11. De rechtbank stelt vast dat in het nader gehoor niet specifiek is gevraagd naar de feiten en omstandigheden waardoor eiseres het land van herkomst niet eerder heeft verlaten en dat verweerder het niet noodzakelijk heeft geacht eiseres omtrent haar bezwaarschrift te horen. Uit deze omstandigheden kan niet worden afgeleid dat verweerder zich rekenschap heeft gegeven van de hiervoor genoemde zwaardere onderzoeksplicht. De rechtbank acht in dit verband mede van belang dat de gemachtigde van eiseres reeds ten tijde van de correcties en aanvullingen van 5 maart 2001 gewezen heeft op de psychische toestand van eiseres, in die zin dat eiseres dientengevolge waarschijnlijk niet alles zou hebben verteld over hetgeen haar is overkomen. Voorts is bij die gelegenheid medegedeeld dat de echtgenoot van eiseres naar Nederland zal komen en is verzocht om in dat geval tot gevoegde behandeling te komen. Voor een nader onderzoek naar de feiten en omstandigheden rond het vertrek van eiseres uit haar land van herkomst bestond temeer aanleiding nadat de huidige gemachtigde van eiseres bij brief van 17 december 2001 aan verweerder had medegedeeld dat de echtgenoot van eiseres op 14 juni 2001 een asielaanvraag in Nederland had ingediend en dat hij door het ICTY is opgeroepen te getuigen over het gebeuren in en rond de val van Srebrenica. Onder deze omstandigheden had het op de weg van verweerder gelegen om ter beantwoording van de vraag waarom eiseres niet eerder is weggegaan die informatie uit het dossier van de echtgenoot op dat punt te betrekken. Deze informatie had bovendien aanleiding kunnen zijn eiseres terzake nog eens te horen.

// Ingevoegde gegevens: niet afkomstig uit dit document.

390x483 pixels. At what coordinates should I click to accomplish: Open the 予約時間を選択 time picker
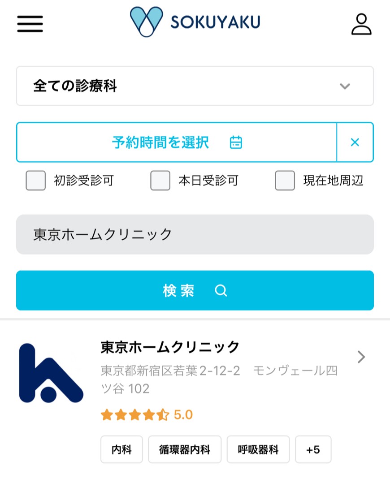176,142
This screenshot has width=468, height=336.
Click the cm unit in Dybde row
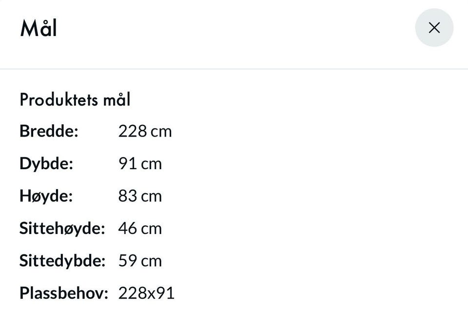151,164
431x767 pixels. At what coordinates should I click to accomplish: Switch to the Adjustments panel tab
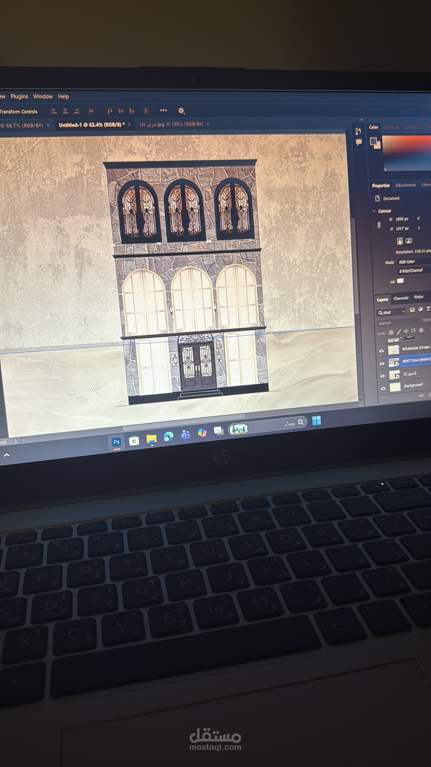pyautogui.click(x=405, y=185)
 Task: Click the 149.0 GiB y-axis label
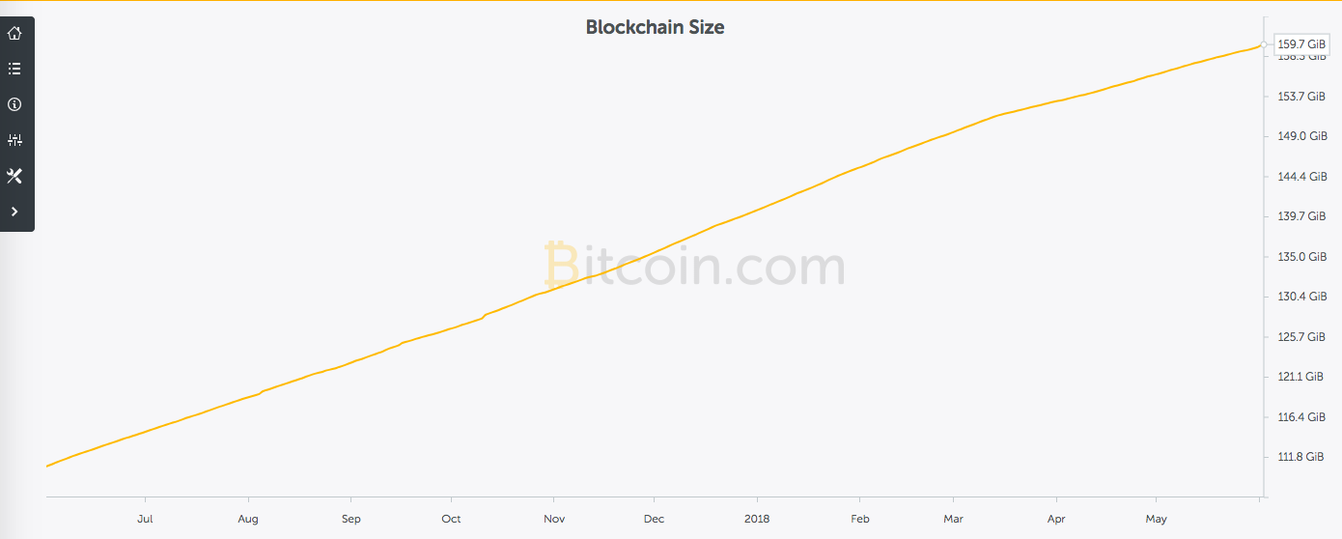coord(1301,136)
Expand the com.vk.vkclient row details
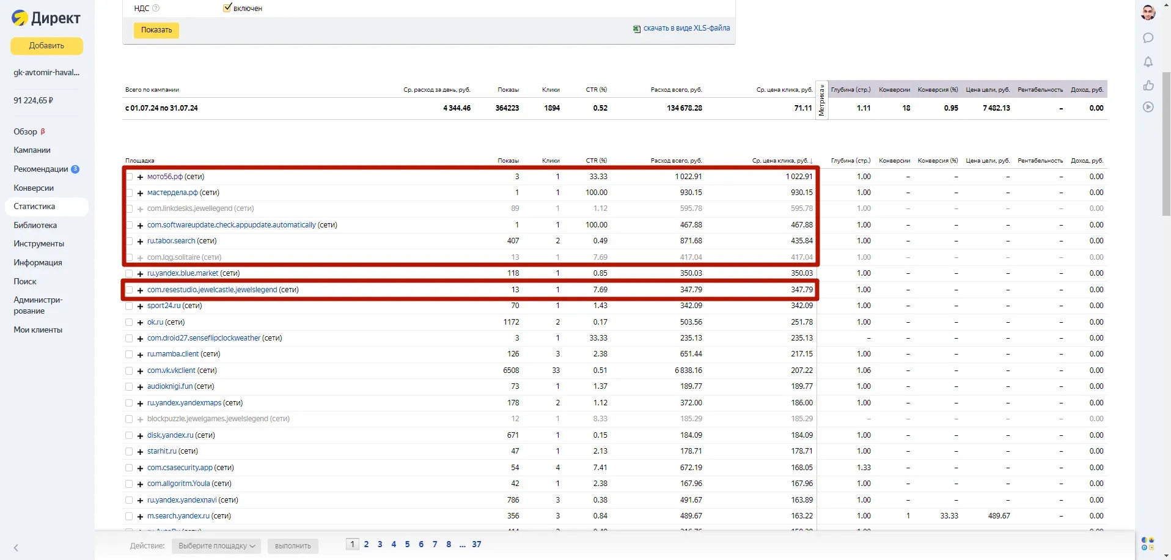This screenshot has width=1171, height=560. [x=140, y=371]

12. Het vorenstaande voert tot de slotsom dat het bestreden besluit wegens strijd met het bepaalde in artikel 3:2 van de Awb voor vernietiging in aanmerking komt. Het beroep gericht tegen het besluit van 13 mei 2002 is derhalve gegrond en verweerder wordt opgedragen een nieuw besluit te nemen.

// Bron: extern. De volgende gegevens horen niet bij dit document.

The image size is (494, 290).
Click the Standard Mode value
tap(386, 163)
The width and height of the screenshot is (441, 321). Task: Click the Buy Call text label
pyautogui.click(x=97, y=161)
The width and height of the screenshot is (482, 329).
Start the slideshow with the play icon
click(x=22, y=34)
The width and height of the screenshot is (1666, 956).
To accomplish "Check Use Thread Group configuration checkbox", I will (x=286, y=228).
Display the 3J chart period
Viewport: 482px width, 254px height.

13. Gelet op het voorgaande is er aanleiding om verweerder als in het ongelijk gestelde partij te veroordelen in de kosten die eiseres in verband met de behandeling van het beroep bij de rechtbank redelijkerwijs heeft moeten maken. Deze kosten zijn op de voet van het bepaalde in het Besluit proceskosten bestuursrecht vastgesteld op € 644,-- als kosten van verleende rechtsbijstand (1 punt voor het beroepschrift, 1 punt voor het verschijnen ter zitting, waarde per punt € 322,--).
IV. BESLISSING
De rechtbank
1. verklaart het beroep gegrond;
2. vernietigt het bestreden besluit;
3. bepaalt dat verweerder een nieuw besluit neemt met in-achtneming van deze uitspraak;
4. veroordeelt verweerder in de proceskosten, begroot op € 644 ,-- (zegge: zeshonderd en vierenveertig euro), te betalen door de Staat der Nederlanden aan eiseres.
Gewezen door mr. B.A. Jong, voorzitter, in tegenwoordigheid van mr. A.E.M. de Vries, griffier, en openbaar gemaakt op: 26 september 2003
26 september 2003
De griffier, De voorzitter,
Afschrift verzonden op: 26 september 2003
26 september 2003
Conc: AV
Coll:
Bp: -
D:
Tegen deze uitspraak staat geen hoger beroep open.